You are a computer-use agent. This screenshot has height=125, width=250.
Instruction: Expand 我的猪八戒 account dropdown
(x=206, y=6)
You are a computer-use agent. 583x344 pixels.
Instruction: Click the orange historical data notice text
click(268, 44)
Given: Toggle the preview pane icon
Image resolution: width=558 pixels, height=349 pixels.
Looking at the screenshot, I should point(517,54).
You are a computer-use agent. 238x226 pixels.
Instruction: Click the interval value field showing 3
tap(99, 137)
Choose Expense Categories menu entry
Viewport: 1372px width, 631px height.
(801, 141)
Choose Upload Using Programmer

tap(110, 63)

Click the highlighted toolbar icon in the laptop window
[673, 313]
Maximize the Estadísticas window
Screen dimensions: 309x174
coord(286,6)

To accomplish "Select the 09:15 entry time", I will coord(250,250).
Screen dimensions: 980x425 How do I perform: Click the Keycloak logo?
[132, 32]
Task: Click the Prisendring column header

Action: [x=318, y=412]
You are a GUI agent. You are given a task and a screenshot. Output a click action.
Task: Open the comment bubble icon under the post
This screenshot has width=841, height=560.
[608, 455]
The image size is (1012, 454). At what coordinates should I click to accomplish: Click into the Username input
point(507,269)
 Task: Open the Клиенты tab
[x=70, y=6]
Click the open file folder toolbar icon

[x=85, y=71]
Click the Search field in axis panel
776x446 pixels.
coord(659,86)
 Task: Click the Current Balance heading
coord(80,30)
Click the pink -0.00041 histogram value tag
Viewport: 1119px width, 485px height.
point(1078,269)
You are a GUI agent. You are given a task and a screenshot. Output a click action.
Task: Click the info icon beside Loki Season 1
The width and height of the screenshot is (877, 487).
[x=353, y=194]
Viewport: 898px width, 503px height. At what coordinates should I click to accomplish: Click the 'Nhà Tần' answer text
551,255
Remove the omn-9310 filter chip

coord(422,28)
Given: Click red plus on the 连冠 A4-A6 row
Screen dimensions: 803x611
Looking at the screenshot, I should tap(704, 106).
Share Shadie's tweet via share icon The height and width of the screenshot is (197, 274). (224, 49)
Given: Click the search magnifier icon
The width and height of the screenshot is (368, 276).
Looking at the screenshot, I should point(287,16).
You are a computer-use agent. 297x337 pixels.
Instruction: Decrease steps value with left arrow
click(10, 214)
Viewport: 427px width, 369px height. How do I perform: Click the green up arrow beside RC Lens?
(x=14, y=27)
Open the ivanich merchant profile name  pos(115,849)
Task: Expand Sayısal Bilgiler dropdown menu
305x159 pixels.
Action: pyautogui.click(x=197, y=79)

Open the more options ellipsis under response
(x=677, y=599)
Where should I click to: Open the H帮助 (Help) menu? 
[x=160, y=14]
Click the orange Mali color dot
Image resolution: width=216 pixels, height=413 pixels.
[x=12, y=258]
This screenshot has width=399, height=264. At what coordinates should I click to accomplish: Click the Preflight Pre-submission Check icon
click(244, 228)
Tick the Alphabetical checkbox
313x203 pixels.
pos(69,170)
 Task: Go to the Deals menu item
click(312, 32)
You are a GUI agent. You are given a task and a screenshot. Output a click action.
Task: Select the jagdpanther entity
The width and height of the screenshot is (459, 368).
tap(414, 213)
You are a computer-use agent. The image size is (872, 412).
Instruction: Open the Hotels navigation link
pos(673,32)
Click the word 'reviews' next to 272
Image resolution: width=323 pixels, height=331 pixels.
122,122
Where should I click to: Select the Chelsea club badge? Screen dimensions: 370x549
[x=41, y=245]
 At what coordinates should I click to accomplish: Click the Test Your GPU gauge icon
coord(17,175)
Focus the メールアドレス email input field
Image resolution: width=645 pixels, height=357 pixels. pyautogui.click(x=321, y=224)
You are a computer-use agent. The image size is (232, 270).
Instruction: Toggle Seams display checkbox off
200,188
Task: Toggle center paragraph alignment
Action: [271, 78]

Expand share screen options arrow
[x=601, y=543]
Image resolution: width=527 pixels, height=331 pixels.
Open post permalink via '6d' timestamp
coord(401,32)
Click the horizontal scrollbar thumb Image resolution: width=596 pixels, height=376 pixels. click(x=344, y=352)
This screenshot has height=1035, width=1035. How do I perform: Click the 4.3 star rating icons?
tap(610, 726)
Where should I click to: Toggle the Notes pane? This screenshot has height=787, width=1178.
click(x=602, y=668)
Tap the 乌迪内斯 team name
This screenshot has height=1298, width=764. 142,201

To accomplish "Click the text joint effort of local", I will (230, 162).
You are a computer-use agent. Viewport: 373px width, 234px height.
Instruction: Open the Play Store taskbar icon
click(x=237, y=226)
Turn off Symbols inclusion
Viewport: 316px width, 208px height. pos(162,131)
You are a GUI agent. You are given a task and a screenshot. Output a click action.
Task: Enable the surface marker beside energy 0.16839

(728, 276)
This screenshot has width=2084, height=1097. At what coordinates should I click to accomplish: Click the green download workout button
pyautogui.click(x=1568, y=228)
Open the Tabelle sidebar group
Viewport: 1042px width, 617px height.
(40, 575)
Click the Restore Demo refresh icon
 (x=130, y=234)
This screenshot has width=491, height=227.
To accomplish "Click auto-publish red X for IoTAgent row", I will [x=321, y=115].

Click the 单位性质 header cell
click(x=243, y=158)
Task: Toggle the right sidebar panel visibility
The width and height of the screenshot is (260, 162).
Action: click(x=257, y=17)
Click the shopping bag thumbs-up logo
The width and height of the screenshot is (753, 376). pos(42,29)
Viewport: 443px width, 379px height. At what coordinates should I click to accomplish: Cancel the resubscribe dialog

########################################

* **AIM OF THE EXERCISE**
Please transcribe word for word the lines from the line with "Click the 单位性质 header cell" to the end of the material, both ends included.

* **RESPONSE FOR THIS EXERCISE**
Click the 单位性质 header cell
click(x=243, y=158)
Task: Toggle the right sidebar panel visibility
The width and height of the screenshot is (260, 162).
Action: click(x=257, y=17)
Click the shopping bag thumbs-up logo
The width and height of the screenshot is (753, 376). pos(42,29)
Viewport: 443px width, 379px height. At what coordinates should I click to accomplish: Cancel the resubscribe dialog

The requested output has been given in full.